Attenuating hypoxia driven malignant behavior in glioblastoma with a novel hypoxia-inducible factor 2 alpha inhibitor.

Hypoxia inducible factor (HIFs) signaling contributes to malignant cell behavior in glioblastoma (GBM). We investigated a novel HIF2α inhibitor, PT2385, both in vitro, with low-passage patient-derived cell lines, and in vivo, using orthotopic models of glioblastoma. We focused on analysis of HIF2α expression in situ, cell survival/proliferation, and survival in brain tumor-bearing mice treated with PT2385 alone and in combination with standard of care chemoradiotherapy. HIF2α expression increased with glioma grade, with over half of GBM specimens HIF2α positive. Staining clustered in perivascular and perinecrotic tumor regions. Cellular phenotype including proliferation, viability, migration/invasion, and also gene expression were not altered after PT2385 treatment.

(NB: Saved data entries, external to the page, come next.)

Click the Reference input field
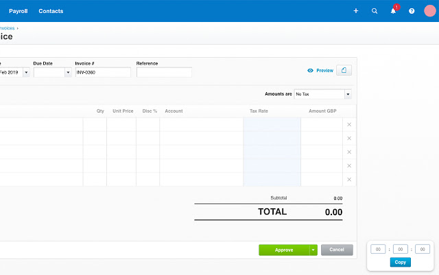The height and width of the screenshot is (275, 439). 164,72
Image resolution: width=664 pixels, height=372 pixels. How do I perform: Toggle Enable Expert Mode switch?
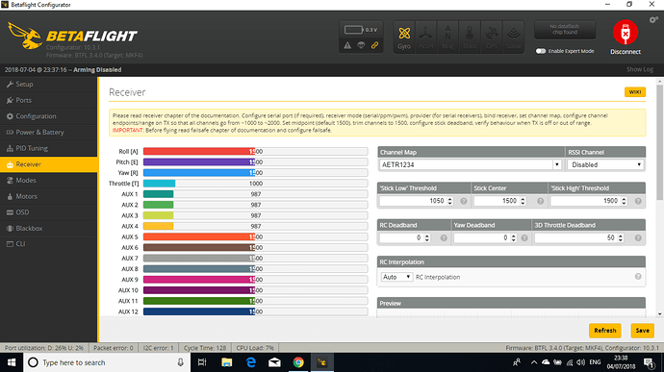pos(541,51)
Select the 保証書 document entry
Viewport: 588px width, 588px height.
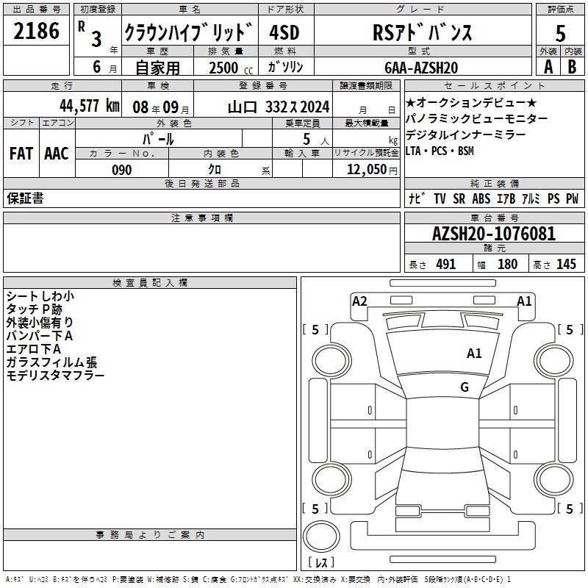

In the animal model, PT2385 single-agent treatment did improve median overall survival compared to placebo (p = 0.04, n = 21) without a bioluminescence correlate (t = 0.67, p = 0.52). No difference in animal survival was seen in combination treatment with radiation (RT)/temozolomide (TMZ)/PT2385 (p = 0.44, n = 10) or mean tumor bioluminescence (t 1.13, p = 0.32). We conclude that HIF2α is a reasonable novel therapeutic target as expressed in the majority of glioblastomas in our cohort. PT2385 as a single-agent was efficacious in vivo, however, an increase in animal survival was not seen with PT2385 in combination with RT/TMZ. Further study for targeting HIF2α as a therapeutic approach in GBM is warranted.